Hubby supports the idea of me taking a severance, but I think he'd prefer that i find another job and keep the money coming. If i don't, he'll have the pressure of stepping up that he's never had to face before. We live WELL within our means but he couldn't afford just the basic bills on his own. I feel like it's time for him to step up and not look to me to take care of us forever.

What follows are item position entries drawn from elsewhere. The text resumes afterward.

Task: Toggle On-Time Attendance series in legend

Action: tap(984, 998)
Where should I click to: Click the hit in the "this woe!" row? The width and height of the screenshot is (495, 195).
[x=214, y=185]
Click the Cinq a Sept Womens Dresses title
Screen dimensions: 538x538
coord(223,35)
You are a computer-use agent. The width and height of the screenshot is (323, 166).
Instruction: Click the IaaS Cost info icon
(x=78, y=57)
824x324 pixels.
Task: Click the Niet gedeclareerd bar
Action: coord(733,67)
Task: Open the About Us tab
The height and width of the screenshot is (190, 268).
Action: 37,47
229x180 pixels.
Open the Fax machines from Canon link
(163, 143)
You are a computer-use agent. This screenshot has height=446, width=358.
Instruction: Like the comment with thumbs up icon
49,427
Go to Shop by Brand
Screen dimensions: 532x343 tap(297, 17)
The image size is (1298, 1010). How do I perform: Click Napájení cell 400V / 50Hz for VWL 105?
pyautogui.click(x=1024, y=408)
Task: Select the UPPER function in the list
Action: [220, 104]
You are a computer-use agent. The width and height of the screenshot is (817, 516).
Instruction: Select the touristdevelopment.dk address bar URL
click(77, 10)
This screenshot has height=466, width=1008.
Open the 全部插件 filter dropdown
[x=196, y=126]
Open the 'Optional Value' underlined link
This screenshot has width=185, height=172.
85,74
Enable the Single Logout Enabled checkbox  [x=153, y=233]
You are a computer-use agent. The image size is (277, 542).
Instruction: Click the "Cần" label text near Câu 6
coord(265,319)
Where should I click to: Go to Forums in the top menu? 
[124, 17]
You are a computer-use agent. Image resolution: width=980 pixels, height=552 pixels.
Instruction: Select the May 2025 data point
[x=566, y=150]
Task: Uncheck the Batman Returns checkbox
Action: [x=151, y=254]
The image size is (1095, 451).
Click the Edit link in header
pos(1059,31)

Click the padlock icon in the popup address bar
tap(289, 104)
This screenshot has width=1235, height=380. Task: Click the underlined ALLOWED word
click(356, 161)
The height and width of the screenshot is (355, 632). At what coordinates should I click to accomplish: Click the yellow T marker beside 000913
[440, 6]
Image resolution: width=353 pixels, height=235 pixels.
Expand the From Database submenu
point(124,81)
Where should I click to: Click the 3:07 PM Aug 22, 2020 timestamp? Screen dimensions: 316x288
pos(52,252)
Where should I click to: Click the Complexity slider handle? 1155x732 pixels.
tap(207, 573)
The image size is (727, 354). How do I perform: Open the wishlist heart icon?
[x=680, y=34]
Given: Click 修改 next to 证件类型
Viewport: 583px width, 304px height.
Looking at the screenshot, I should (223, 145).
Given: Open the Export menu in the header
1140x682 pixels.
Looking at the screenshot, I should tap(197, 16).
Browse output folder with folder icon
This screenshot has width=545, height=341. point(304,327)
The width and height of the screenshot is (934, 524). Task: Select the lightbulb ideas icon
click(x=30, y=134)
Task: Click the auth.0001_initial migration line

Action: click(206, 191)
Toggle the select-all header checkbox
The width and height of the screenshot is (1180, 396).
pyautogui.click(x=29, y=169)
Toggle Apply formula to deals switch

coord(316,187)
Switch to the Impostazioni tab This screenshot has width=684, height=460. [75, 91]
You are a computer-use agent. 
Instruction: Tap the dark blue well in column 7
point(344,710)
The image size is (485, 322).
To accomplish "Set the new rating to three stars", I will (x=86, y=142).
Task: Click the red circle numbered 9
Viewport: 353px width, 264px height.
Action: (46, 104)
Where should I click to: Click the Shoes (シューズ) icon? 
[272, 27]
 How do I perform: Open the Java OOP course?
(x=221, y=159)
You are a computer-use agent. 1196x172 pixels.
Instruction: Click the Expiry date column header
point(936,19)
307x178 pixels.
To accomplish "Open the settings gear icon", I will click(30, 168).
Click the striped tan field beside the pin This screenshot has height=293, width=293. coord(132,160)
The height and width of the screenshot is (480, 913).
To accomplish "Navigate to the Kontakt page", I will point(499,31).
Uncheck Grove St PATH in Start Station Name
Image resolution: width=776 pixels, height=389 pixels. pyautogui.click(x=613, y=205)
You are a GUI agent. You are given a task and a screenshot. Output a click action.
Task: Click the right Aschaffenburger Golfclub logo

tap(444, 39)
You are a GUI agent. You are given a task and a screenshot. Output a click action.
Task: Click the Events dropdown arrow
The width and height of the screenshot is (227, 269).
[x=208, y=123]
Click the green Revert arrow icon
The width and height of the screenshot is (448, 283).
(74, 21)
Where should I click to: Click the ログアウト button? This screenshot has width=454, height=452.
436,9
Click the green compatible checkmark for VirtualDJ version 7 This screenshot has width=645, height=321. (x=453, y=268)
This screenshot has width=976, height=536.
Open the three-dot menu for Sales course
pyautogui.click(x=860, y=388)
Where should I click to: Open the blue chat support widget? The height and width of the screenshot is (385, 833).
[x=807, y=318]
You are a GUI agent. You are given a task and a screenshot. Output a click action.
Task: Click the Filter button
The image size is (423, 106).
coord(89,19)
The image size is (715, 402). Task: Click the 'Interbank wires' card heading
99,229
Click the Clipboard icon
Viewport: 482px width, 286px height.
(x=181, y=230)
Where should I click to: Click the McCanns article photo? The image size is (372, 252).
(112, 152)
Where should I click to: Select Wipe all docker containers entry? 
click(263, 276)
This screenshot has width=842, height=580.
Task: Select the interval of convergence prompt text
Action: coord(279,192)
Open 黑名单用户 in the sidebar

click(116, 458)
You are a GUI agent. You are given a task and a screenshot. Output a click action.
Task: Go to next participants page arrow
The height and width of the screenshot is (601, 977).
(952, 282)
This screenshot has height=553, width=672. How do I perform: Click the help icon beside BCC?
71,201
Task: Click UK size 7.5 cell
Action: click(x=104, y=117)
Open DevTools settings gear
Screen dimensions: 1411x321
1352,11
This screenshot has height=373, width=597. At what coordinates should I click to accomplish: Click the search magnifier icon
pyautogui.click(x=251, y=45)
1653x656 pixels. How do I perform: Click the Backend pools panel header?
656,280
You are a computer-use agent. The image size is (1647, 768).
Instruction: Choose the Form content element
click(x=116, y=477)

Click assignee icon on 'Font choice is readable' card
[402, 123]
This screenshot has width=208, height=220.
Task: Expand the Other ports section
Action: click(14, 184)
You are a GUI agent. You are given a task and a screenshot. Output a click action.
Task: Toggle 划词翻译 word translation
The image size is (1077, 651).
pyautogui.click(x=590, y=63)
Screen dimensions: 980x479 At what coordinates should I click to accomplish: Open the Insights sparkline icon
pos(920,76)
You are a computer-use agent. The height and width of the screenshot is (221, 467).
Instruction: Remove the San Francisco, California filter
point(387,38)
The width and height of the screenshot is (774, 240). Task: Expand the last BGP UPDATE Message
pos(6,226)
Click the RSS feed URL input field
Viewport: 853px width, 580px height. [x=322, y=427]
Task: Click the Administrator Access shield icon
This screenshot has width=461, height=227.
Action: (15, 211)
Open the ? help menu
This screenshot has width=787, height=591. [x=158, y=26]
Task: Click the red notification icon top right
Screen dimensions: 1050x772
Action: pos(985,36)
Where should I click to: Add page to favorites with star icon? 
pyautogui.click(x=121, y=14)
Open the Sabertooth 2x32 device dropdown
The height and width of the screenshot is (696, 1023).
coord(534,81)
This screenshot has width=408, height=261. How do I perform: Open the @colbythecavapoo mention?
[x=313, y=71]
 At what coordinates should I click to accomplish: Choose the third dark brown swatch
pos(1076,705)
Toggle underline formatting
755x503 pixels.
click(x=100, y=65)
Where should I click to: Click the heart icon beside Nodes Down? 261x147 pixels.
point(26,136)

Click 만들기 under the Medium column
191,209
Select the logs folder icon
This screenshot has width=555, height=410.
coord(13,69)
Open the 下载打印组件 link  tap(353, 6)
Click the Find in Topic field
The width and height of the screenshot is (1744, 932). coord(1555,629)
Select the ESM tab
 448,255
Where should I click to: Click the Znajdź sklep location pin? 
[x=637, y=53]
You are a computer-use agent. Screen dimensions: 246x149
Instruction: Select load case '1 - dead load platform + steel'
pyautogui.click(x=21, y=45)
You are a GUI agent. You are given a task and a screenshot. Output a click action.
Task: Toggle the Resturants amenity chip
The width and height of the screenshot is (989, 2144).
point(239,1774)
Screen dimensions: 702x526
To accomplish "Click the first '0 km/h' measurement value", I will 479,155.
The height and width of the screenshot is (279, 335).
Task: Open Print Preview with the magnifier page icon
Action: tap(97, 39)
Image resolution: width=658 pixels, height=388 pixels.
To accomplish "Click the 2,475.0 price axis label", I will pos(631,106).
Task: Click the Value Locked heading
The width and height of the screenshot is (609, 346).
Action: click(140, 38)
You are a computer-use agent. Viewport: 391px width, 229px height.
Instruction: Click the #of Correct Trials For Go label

I want to be wife and mom and in this area, i feel like husband and father.
Your thoughts?


----------



## Mavash. (Jan 26, 2012)

Stepping down from the male dominated rat race turned out to be the best thing I ever did. I was stressed out, burned out and angry most of the time. This after spending 20 years in my field. What I did was I saved up enough money to stay at home for 2-3 years and was planning on going back to work when my kids were older (they were 3 and 1 when I quit). God had other plans obviously because I've now been home for 8 years.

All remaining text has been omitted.